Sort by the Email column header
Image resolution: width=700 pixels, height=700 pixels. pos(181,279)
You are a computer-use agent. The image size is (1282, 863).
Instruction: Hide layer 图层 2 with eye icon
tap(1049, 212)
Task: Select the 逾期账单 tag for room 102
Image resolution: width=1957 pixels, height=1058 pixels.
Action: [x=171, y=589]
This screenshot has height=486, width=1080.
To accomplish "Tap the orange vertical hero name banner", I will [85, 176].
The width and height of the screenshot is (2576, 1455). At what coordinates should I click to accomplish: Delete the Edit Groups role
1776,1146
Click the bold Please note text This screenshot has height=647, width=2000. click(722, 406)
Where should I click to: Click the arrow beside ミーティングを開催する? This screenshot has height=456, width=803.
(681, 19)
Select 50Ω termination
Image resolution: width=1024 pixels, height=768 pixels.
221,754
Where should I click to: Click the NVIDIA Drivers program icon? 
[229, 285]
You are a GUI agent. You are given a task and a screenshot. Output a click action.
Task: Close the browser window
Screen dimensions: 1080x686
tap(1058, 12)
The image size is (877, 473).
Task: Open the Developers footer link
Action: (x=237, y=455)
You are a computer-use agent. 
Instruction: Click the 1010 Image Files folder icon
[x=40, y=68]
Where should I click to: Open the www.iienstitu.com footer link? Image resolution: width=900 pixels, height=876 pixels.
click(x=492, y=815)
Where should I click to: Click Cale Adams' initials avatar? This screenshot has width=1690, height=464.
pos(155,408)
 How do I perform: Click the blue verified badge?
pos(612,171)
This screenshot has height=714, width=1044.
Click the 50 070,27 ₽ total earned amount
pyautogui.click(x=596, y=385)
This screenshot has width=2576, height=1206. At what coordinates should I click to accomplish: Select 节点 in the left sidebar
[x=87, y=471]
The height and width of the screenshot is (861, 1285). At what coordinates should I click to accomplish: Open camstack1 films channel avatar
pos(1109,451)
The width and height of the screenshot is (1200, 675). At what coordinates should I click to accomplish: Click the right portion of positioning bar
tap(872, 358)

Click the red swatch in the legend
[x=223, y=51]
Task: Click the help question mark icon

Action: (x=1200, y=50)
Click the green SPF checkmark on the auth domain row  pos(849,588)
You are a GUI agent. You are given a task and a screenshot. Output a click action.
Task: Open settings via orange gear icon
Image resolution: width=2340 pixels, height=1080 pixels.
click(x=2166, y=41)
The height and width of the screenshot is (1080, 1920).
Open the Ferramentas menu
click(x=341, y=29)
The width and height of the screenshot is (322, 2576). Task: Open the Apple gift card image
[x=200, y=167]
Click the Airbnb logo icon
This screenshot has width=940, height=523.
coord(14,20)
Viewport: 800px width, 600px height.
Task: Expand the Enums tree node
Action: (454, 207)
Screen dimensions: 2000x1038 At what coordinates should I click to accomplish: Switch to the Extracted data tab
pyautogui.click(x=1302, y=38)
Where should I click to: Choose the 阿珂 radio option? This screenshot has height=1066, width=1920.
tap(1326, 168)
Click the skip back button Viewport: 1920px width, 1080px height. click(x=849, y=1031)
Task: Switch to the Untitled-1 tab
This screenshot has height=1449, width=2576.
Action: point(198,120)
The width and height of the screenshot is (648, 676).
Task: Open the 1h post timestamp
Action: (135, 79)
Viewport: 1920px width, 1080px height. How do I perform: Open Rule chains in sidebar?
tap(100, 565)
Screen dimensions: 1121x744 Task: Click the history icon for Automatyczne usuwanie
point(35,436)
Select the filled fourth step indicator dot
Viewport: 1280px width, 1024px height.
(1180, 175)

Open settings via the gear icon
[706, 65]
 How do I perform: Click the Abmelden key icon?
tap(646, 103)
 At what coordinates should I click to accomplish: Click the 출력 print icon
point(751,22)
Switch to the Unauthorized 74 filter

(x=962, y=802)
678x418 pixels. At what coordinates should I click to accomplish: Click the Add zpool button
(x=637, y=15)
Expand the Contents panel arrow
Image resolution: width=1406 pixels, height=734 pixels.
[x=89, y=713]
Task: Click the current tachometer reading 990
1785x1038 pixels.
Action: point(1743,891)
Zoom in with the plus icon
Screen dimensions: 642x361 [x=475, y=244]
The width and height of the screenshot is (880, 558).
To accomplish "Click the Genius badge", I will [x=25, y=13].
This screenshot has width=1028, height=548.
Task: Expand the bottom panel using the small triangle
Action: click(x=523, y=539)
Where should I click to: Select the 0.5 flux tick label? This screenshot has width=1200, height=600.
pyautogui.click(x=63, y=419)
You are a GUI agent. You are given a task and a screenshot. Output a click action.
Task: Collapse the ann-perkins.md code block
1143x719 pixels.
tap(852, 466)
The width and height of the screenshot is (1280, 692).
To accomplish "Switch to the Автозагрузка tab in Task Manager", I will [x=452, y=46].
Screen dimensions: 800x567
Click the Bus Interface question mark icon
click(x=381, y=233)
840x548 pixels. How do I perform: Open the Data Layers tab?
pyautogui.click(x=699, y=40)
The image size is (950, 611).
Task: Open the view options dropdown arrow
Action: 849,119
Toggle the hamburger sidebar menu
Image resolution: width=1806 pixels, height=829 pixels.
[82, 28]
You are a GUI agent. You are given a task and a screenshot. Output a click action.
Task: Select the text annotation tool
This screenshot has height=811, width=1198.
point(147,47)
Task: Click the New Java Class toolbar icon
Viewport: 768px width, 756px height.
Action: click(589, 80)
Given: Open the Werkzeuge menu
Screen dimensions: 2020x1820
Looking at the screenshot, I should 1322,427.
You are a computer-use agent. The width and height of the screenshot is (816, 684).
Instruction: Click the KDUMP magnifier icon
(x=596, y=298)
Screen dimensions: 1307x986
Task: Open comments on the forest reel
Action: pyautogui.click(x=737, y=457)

#####

## Challenge
Please copy out again everything in the material from the line containing "Open settings via the gear icon" down to the line containing "Screen dimensions: 642x361 [x=475, y=244]", with both of those lines included.

## Correct result
Open settings via the gear icon
[706, 65]
 How do I perform: Click the Abmelden key icon?
tap(646, 103)
 At what coordinates should I click to accomplish: Click the 출력 print icon
point(751,22)
Switch to the Unauthorized 74 filter

(x=962, y=802)
678x418 pixels. At what coordinates should I click to accomplish: Click the Add zpool button
(x=637, y=15)
Expand the Contents panel arrow
Image resolution: width=1406 pixels, height=734 pixels.
[x=89, y=713]
Task: Click the current tachometer reading 990
1785x1038 pixels.
Action: point(1743,891)
Zoom in with the plus icon
Screen dimensions: 642x361 [x=475, y=244]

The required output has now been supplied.